Internationale Ferienkurse für Neue Musik Darmstadt
Auch jetzt gerade finden – zum 46. Mal – die Darmstädter Ferienkurse für Neue Musik statt. In deren Zentrum steht aus offensichtlichen Gründen John Cage. Seit 1946 (seit 1970 in zweijährlichem Rhythmus) treffen sich dort Komponisten, Studenten und ein interessiertes Publikum, um sich in Seminaren, Konzerten und Ausstellungen der der Zeit gemäßen Musik anzunehmen. In den 1950-er Jahren waren unter anderen Karlheinz Stockhausen, Luigi Nono, Pierre Boulez, Bruno Maderna, 1958 auch John Cage zu Gast. Zufällig, wie es heißt. 2012 lehrt die englische Komponistin Rebecca Saunders im Hessischen.
György Kurtág
In zahlreichen Gedenkstücken verneigt sich der führende ungarische Komponist vor Kollegen wie Johann Sebastian Bach, Robert Schumann und Niccolò Paganini. Die „Stockenden Worte“ der Hommage à John Cage – Faltering Words (1987; revidiert 1991) sind in ihrer Originalfassung dem Violoncello zugedacht, können aber auch solistisch auf der Bratsche gegeben werden. Bereits 1959 war in Düsseldorf der Koreaner Nam June Paik mit seiner Hommage à John Cage hervorgetreten, einer „Musik für Tonbänder und Klavier“. Im Jahr zuvor war Paik Cage bei den Ferienkursen für Neue Musik begegnet.
Nach-, Nacht-, Nacktsätze
john cage: some rules for students and teachers
RULE ONE: Find a place you trust, and then try trusting it for awhile.
RULE TWO: General duties of a student – pull everything out of your teacher; pull everything out of your fellow students.
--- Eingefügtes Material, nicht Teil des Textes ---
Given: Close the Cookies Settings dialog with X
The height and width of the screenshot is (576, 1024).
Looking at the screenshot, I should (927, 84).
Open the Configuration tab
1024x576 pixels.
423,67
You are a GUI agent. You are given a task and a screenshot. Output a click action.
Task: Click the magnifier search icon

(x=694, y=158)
RULE THREE: General duties of a teacher – pull everything out of your students.
RULE FOUR: Consider everything an experiment.
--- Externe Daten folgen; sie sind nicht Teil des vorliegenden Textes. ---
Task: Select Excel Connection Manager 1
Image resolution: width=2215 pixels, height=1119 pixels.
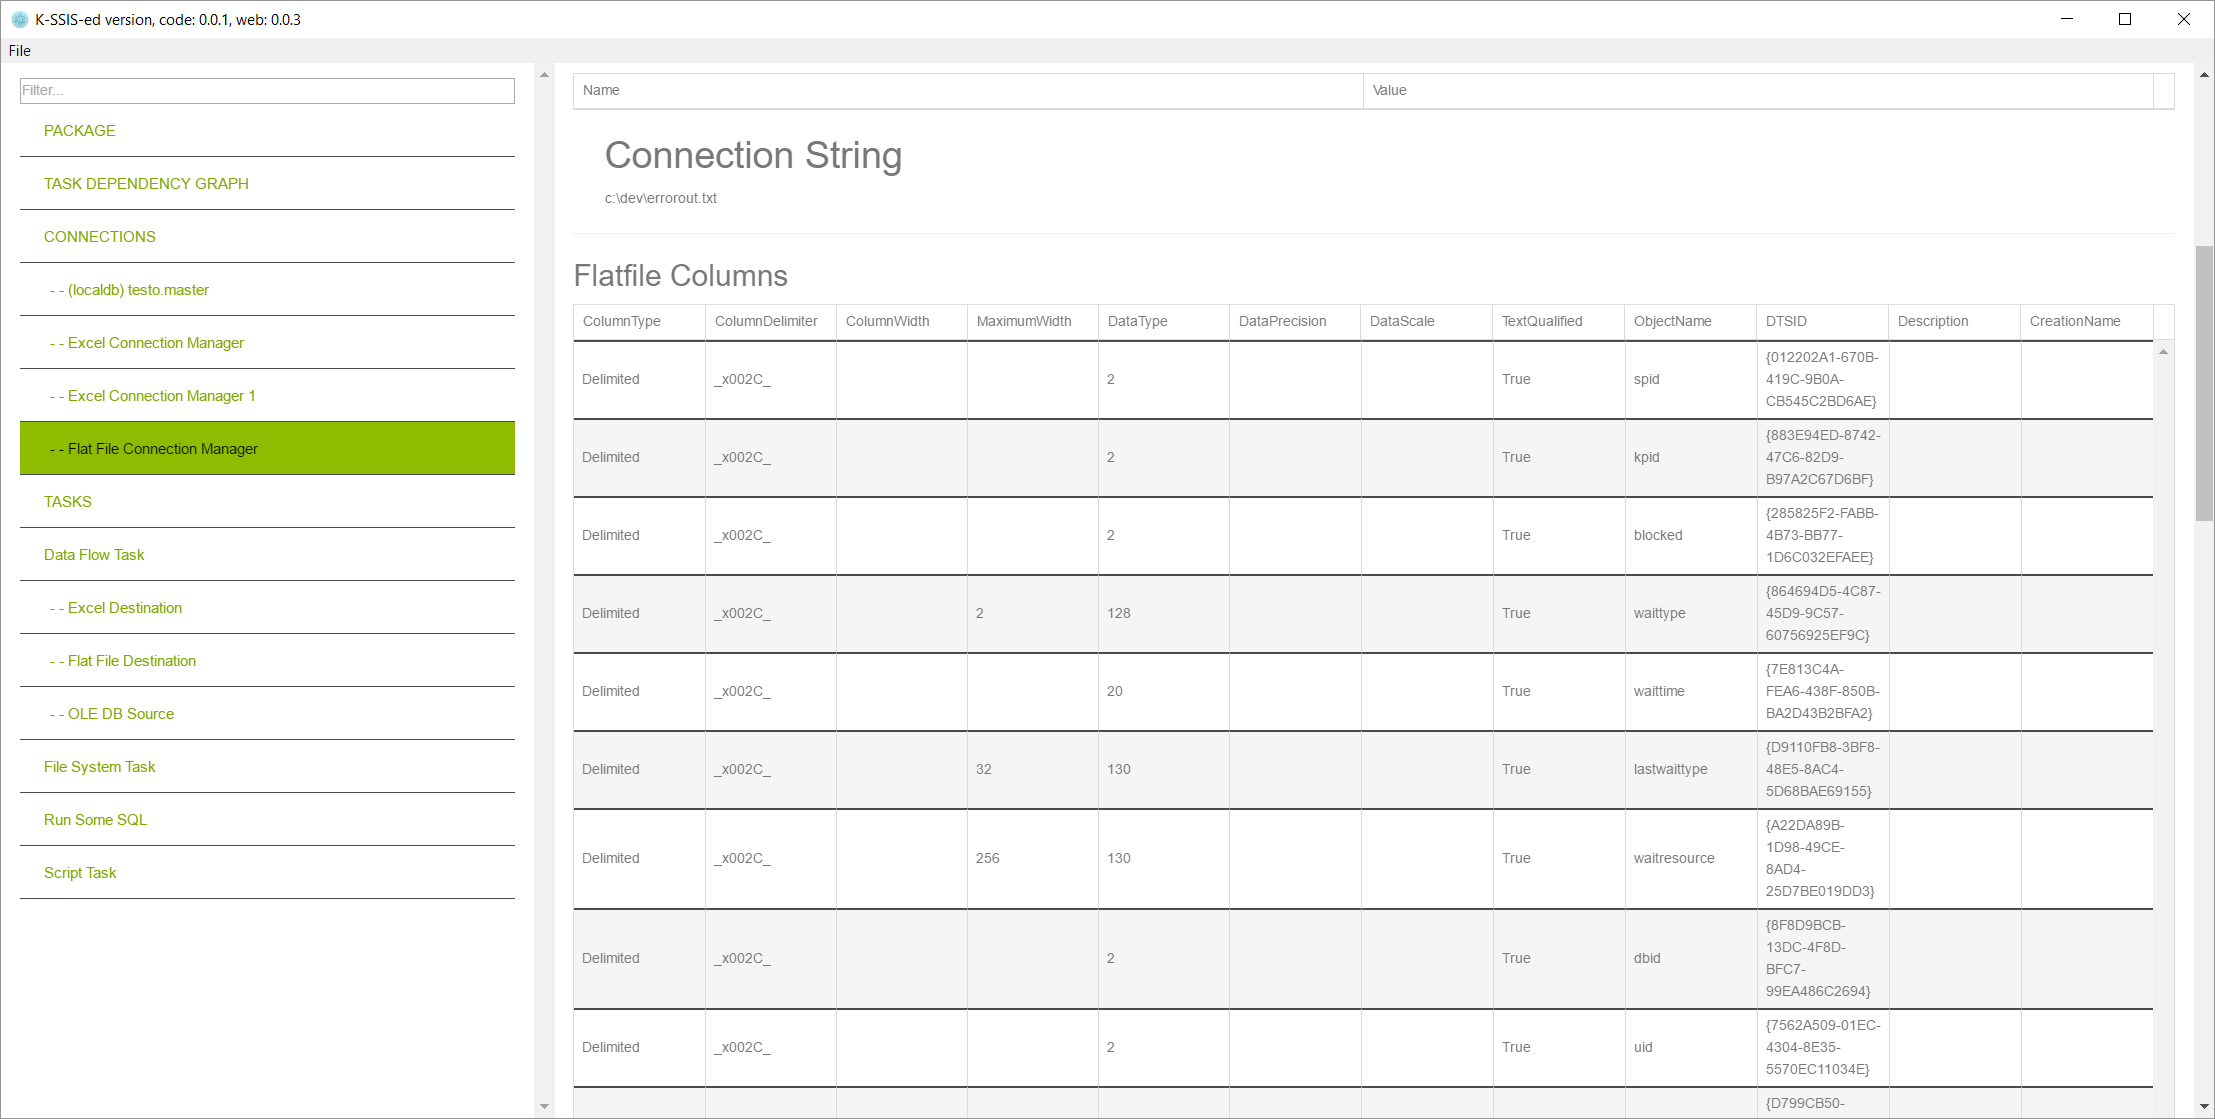Action: point(161,396)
RULE FIVE: be self-disciplined – this means finding someone wise or smart and choosing to follow them. To be disciplined is to follow in a good way. To be self-disciplined is to follow in a better way.
RULE SIX: Nothing is a mistake. There’s no win and no fail, there’s only make.
RULE SEVEN: The only rule is work. If you work it will lead to something. It’s the people who do all of the work all of the time who eventually catch on to things.
RULE EIGHT: Don’t try to create and analyze at the same time. They’re different processes.
RULE NINE: Be happy whenever you can manage it. Enjoy yourself. It’s lighter than you think.
RULE TEN: “We’re breaking all the rules. Even our own rules. And how do we do that? By leaving plenty of room for X quantities.” (John Cage)
HINTS: Always be around. Come or go to everything. Always go to classes. Read anything you can get your hands on. Look at movies carefully, often. Save everything – it might come in handy later.